The copy has to match the records word for word and include no pictures.

▶ Stored records
====
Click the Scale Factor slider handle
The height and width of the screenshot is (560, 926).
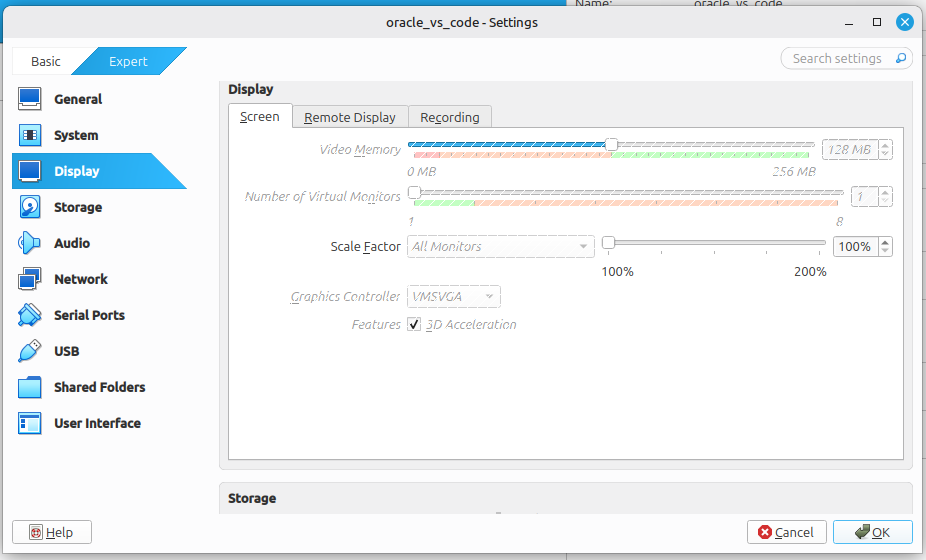[x=607, y=243]
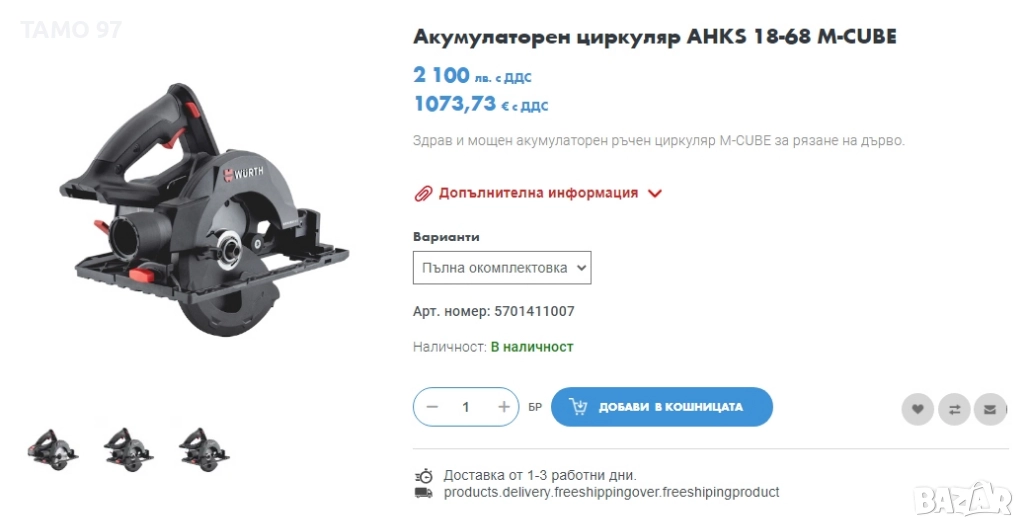Select the second saw thumbnail
The width and height of the screenshot is (1024, 528).
129,449
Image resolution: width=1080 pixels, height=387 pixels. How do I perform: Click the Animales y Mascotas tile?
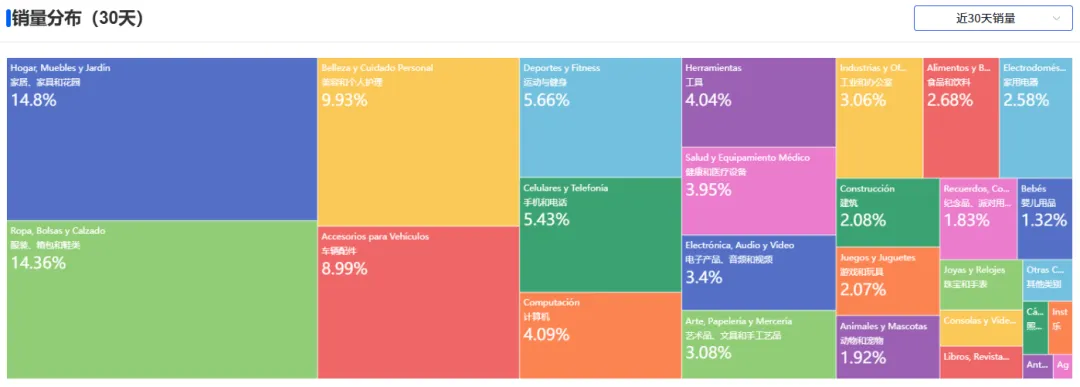coord(888,347)
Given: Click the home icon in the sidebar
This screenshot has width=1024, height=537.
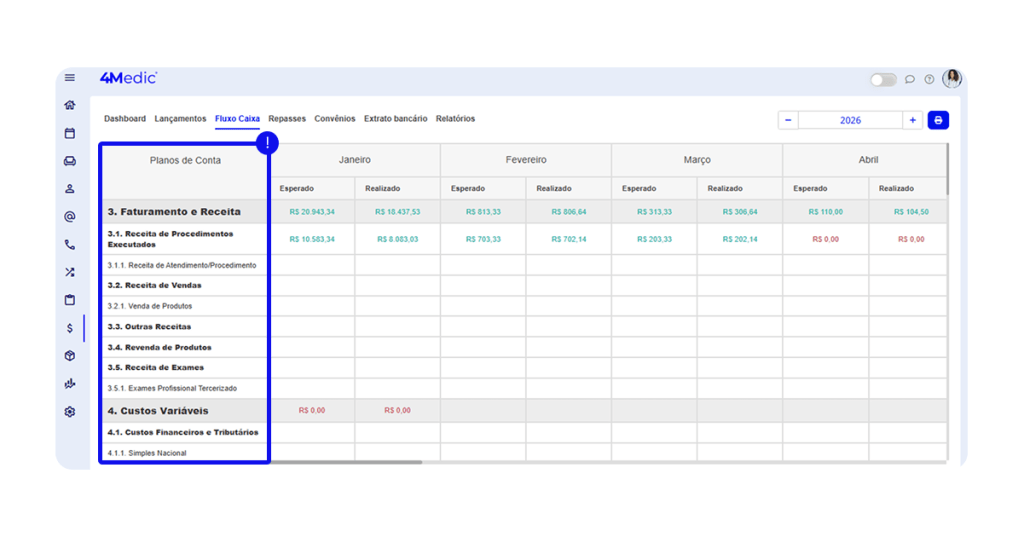Looking at the screenshot, I should (x=70, y=105).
====
▶ EXERCISE SOLUTION
Click the Scale Factor slider handle
The height and width of the screenshot is (560, 926).
[x=607, y=243]
Select the second saw thumbnail
The width and height of the screenshot is (1024, 528).
129,449
Image resolution: width=1080 pixels, height=387 pixels. How do I perform: Click the Animales y Mascotas tile?
coord(888,347)
Given: Click the home icon in the sidebar
This screenshot has width=1024, height=537.
Looking at the screenshot, I should (x=70, y=105).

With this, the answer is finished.